List every line of the items below that contains the word "Switch", matching case exactly.

:: Dataset content ::

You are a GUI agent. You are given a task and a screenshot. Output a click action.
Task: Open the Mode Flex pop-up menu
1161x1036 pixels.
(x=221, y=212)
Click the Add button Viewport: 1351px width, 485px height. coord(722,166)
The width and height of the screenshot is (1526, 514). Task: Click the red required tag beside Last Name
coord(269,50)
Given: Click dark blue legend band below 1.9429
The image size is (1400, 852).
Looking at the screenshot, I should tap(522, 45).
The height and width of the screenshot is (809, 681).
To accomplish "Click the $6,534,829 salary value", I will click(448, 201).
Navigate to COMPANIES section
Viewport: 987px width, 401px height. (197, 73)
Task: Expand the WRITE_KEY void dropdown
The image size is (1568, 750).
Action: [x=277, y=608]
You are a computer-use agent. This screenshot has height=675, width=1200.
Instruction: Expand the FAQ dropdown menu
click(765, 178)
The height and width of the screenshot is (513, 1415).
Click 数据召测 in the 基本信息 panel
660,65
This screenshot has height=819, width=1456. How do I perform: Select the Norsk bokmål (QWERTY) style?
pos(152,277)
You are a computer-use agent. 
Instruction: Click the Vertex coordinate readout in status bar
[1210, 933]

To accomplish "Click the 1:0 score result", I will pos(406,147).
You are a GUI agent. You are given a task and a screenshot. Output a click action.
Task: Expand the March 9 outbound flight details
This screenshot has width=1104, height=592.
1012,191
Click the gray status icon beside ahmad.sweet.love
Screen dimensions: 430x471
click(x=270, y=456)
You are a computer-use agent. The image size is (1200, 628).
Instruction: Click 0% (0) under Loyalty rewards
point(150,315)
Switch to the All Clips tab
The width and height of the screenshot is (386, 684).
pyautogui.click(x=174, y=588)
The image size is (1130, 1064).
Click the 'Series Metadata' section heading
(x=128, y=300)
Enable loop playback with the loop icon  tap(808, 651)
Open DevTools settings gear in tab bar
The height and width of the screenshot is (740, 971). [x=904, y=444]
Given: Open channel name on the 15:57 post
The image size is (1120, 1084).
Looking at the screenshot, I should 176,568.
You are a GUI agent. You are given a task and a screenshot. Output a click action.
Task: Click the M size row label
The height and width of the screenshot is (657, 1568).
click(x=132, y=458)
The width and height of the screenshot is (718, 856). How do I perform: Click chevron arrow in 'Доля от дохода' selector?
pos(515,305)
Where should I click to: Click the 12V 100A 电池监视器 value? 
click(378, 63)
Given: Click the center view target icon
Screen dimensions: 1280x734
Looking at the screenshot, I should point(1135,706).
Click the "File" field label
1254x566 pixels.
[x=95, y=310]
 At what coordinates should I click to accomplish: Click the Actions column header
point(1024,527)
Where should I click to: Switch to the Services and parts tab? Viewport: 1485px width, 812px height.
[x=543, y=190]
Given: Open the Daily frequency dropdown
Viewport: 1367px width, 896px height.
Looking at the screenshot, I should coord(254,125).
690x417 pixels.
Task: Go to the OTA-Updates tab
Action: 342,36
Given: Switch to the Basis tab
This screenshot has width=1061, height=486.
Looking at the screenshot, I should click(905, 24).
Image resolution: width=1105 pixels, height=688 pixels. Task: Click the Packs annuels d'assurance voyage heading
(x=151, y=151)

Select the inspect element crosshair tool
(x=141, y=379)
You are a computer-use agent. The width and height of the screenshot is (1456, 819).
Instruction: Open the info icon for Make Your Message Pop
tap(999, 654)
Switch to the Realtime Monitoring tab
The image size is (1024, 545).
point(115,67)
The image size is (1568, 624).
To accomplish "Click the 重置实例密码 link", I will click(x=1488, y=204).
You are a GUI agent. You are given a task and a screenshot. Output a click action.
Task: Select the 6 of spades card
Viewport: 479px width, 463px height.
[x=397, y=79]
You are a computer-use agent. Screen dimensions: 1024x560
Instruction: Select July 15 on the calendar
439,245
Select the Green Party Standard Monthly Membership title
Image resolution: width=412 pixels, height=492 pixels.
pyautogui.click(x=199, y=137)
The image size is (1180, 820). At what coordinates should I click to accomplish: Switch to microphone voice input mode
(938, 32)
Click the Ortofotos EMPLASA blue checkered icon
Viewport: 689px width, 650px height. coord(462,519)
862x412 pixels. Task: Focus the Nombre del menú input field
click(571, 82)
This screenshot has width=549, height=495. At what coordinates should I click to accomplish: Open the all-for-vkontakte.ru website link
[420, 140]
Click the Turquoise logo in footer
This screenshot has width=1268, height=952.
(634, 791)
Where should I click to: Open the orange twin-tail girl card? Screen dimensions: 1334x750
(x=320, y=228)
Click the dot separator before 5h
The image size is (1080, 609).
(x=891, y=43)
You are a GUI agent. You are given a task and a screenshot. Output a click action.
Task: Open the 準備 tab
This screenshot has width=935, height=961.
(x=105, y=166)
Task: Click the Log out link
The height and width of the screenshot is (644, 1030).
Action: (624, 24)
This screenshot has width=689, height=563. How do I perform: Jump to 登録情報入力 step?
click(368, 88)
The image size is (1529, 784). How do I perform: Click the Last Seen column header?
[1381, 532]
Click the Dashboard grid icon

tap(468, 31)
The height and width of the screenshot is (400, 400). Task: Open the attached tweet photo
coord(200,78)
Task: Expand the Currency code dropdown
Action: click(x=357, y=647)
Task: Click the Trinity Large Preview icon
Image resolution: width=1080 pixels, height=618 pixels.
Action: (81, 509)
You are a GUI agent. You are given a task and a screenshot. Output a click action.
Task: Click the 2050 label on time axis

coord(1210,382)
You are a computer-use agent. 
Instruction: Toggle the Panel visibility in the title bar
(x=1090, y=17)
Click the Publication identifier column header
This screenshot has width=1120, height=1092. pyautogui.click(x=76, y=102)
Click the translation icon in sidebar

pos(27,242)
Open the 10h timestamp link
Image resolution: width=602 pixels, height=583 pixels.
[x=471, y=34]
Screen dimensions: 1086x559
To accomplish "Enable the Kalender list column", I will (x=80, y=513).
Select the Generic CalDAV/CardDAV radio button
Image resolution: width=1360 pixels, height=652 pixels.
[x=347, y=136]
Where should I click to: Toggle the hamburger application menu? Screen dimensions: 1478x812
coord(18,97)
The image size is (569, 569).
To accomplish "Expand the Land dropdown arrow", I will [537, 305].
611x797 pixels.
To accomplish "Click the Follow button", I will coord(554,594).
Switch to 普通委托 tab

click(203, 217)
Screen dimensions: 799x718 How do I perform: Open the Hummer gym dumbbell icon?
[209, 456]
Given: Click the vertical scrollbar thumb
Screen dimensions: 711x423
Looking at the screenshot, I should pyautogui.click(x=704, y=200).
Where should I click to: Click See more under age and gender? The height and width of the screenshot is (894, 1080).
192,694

:::

## Solution
Switch to the All Clips tab
Where should I click to: Switch to the Services and parts tab? Viewport: 1485px width, 812px height.
Given: Switch to the Basis tab
Switch to the Realtime Monitoring tab
The image size is (1180, 820). At what coordinates should I click to accomplish: Switch to microphone voice input mode
Switch to 普通委托 tab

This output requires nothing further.